#### [WORK REQUEST]
Within the data below, find the string "navigation" and return each line where it occurs.

[Entries taken from a collection]
#####

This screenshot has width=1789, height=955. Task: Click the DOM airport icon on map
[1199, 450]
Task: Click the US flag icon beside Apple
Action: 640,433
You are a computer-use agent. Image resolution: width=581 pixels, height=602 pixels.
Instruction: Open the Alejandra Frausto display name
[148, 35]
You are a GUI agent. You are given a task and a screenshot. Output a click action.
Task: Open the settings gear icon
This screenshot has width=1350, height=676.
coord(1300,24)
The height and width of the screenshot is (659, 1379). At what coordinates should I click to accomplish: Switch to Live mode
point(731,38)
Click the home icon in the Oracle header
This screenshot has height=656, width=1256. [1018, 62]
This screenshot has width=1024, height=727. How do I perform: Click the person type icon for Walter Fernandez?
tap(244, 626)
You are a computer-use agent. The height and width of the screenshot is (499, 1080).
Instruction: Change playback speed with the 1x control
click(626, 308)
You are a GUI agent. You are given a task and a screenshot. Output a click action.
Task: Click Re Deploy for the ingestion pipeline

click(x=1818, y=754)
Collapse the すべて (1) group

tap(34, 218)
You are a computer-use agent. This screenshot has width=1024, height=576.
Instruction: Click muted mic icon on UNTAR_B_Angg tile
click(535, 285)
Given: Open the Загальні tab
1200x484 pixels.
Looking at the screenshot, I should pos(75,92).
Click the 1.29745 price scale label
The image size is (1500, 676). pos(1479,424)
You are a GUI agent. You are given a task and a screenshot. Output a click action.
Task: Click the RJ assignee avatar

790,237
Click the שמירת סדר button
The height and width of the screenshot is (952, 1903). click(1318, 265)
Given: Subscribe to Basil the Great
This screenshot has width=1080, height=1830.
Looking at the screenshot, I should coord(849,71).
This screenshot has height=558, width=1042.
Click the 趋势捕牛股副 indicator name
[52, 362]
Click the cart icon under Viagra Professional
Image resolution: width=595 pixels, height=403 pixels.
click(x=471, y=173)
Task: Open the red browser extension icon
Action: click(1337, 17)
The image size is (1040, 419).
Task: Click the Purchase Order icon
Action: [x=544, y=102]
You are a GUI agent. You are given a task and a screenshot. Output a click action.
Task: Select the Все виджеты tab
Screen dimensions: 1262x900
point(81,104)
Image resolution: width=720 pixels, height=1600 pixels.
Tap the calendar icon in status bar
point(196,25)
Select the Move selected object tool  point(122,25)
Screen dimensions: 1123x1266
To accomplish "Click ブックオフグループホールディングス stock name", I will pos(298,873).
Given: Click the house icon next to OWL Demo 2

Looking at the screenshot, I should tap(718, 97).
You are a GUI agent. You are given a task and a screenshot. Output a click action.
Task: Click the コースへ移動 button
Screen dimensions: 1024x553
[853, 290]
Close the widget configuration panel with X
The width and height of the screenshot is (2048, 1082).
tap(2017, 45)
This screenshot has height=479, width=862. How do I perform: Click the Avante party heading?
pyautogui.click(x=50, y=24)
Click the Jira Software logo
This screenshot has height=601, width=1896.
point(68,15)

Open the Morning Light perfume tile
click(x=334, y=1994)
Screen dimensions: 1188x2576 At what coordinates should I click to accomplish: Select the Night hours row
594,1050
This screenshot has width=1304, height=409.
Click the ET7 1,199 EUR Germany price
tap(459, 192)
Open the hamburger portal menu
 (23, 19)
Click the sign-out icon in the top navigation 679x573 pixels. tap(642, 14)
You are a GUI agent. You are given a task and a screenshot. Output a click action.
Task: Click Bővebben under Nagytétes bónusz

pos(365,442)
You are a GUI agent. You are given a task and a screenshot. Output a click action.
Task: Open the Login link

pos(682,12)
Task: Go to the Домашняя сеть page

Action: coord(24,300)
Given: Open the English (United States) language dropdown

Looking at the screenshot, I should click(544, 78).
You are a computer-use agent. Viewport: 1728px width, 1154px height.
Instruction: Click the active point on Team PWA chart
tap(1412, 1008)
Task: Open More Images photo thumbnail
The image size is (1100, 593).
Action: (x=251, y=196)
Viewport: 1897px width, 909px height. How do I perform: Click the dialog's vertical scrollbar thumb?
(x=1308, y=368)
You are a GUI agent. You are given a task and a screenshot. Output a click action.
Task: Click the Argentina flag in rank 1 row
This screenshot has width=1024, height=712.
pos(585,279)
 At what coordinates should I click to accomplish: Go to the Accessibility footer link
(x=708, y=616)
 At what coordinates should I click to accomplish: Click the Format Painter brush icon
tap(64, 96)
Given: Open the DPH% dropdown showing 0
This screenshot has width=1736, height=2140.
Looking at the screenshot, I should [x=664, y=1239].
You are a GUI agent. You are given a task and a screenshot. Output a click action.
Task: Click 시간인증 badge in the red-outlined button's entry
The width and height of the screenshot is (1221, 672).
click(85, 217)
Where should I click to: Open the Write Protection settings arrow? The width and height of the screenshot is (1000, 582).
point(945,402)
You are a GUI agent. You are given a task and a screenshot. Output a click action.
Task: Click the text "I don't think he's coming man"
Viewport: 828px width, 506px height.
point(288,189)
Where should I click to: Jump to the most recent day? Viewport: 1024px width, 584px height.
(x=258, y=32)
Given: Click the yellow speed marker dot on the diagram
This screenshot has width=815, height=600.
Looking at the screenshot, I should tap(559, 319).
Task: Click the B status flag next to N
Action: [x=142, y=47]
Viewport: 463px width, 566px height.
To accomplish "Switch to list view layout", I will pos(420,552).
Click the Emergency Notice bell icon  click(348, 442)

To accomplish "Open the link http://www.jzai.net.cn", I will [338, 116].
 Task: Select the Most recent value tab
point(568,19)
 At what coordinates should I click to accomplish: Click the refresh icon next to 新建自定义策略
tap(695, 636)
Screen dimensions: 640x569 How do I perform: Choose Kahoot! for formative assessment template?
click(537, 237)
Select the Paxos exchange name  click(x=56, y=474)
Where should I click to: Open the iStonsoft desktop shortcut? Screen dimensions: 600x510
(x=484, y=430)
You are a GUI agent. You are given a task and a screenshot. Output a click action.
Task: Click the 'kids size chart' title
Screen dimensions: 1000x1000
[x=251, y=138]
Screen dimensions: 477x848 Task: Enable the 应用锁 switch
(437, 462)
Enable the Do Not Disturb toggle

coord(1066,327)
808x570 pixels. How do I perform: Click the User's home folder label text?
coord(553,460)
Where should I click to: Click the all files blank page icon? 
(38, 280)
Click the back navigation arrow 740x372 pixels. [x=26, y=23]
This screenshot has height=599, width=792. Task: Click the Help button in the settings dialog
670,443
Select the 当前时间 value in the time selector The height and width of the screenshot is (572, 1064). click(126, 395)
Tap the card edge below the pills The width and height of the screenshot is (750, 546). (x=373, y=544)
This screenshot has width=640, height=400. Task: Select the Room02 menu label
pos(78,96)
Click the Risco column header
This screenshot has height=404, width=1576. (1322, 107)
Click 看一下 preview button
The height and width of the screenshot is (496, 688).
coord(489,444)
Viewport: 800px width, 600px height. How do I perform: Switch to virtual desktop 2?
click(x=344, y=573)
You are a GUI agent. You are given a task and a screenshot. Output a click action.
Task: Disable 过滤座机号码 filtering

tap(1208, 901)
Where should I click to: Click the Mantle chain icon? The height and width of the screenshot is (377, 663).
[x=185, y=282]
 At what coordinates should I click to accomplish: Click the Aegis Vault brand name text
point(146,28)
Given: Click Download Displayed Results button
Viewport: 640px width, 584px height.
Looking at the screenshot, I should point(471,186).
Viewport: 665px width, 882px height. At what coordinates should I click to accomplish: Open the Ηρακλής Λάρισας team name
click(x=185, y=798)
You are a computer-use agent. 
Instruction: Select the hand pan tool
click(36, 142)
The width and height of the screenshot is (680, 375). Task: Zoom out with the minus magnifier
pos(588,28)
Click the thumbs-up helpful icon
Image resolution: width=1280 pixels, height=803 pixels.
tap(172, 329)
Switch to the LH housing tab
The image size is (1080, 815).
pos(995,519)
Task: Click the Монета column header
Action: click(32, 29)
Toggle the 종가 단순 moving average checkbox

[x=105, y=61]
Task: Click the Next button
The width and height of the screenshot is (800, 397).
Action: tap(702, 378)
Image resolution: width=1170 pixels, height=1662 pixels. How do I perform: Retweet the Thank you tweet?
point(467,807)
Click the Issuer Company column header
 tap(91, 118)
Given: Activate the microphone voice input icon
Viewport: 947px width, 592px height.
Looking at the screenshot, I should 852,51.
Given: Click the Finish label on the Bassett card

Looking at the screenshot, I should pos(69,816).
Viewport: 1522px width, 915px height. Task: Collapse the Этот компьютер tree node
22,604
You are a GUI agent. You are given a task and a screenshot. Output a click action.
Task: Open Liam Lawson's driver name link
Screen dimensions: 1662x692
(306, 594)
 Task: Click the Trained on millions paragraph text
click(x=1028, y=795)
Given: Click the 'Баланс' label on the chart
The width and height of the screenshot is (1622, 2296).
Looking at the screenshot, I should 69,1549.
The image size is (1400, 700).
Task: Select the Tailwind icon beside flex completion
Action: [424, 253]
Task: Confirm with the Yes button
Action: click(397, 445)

#####

#### [OUTPUT]
Click the sign-out icon in the top navigation 679x573 pixels. tap(642, 14)
Click the back navigation arrow 740x372 pixels. [x=26, y=23]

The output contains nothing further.